Since 2015, the city administration has been proposing a new master plan to restore, revitalize, enhance and improve Ala Moana Beach Park and Magic Island recreational areas and facilities. The project’s 875-page Second Draft Environmental Impact Statement (SDEIS) is now out, with a March 25 deadline for public review and comments.
The current SDEIS is superficial in its summary, presentation and analysis of the critical features and factors that make Ala Moana Beach Park the world-class “People’s Park” that it has always been. The SDEIS is a super-sized document that is super difficult to read and not easy to understand.
In an era that pays super-dollars to produce elegance in usability and customer satisfaction, this overstuffed and oversized SDEIS document underwhelms and under-delivers on the value statement of “government by the people, for the people” (see the report at 808ne.ws/2NR6ikh and its appendix at 808ne.ws/2HdN6LY).
The city administration must do more than bare-minimum due diligence of what is required by EIS laws and protections.
The SDEIS needs to represent more authentically and accurately the project’s purposes and impacts on the environment, ecosystems, local uses of Ala Moana Beach Park, protection of the beach park’s natural ocean assets, and the safety and health of park users.
What the people of The People’s Park so clearly and so desperately desire is simply more functional quality within the limits of fiscal responsibility — not a “world class park” shrouded in a vision of “progressive change,” as the city administration so often flaps about.
Since 2015, the city administration has summarily dismissed our collective and most earnest demands with, “you’re against change of any kind.”
That drew the attention and concern of our City Council, which then adopted Resolution 18-50 to emphasize that the city administration needs to listen to the people. Despite the outcry, the promenade in the December 2017 Environmental Impact Statement Preparation Notice was still contained in the July 2018 Draft Environmental Impact Statement, only re-dubbed as the proposed “Makai Shared-Use Path.” What is up with that?
Ultimately, Ordinance 18-46 (Dec. 21, 2018) was enacted by the City Council to now prohibit “‘widening of the existing walkway’ aka ‘shared-use path’” or reducing of existing grassy areas on the makai-side of Ala Moana Park Drive. The city administration had five weeks and a super-sized project team to remove the prohibited items from the master plan ahead of the SDEIS’s release on Feb. 8, 2019 — but the project action items prohibited by Ordinance 18-46 have not been removed.

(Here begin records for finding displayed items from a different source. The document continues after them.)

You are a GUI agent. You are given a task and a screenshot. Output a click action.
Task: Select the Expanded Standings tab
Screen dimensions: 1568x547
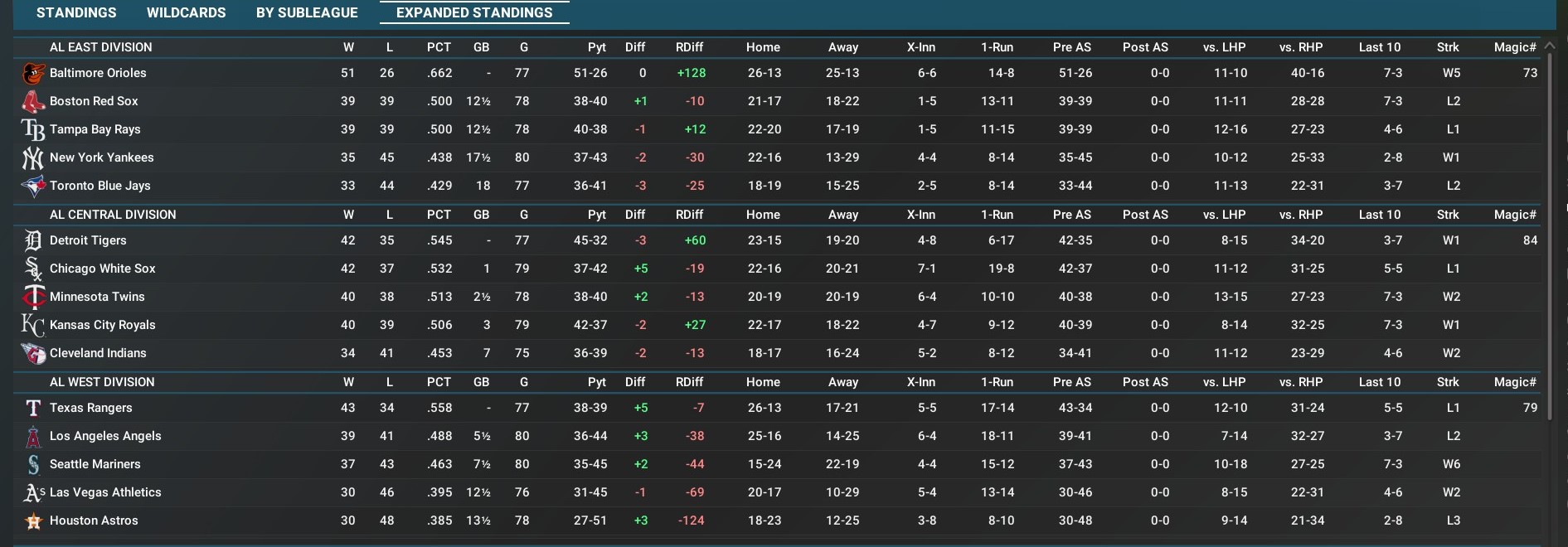tap(474, 12)
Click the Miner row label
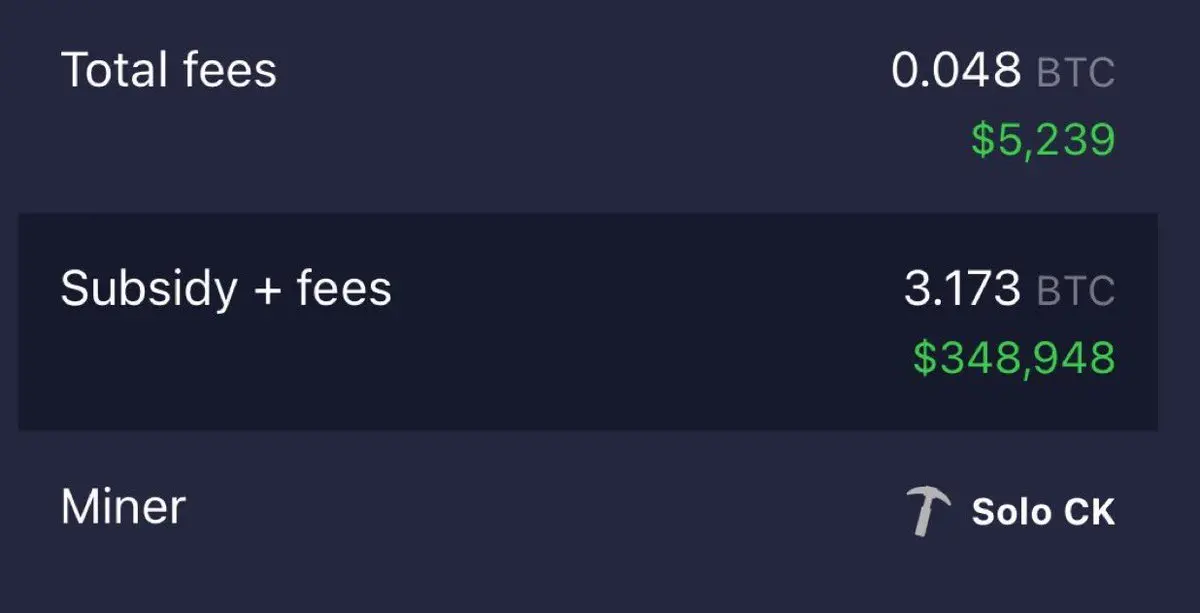Image resolution: width=1200 pixels, height=613 pixels. pyautogui.click(x=123, y=507)
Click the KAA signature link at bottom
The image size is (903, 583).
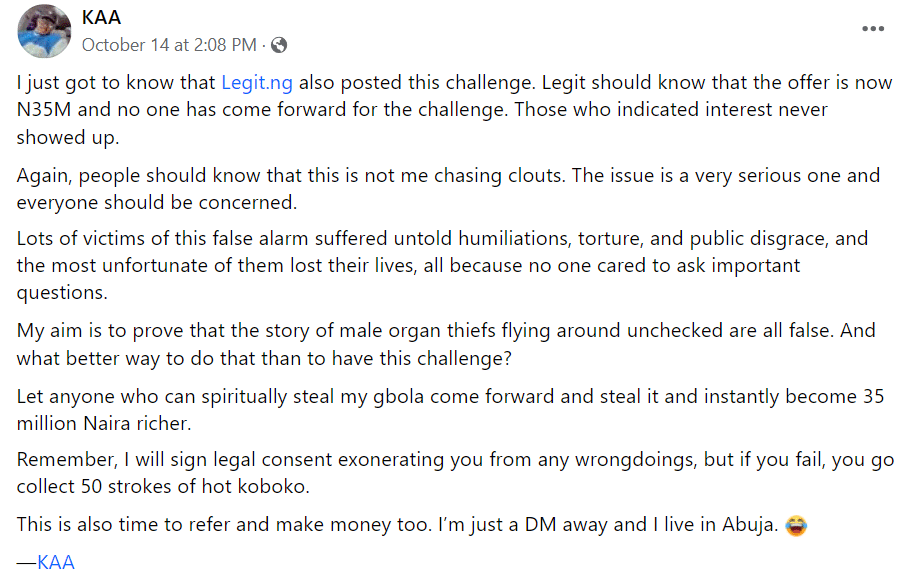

The city administration must comply with city law. It must comply with our law, as well as delivering on “government by the people for the people.”
Mahalo to our City Council friends, and especially to all of those who believe that a grassroots voice, raised with “Aloha The Peoples Park,” can effect change, though seemingly impossible. Mahalo kākou — thanks to all of us.
Join us at Ala Moana Beach Parkʻs McCoy Pavilion on Monday, 5:30 p.m. to 7 p.m., for a town hall meeting to voice concerns to the city administration.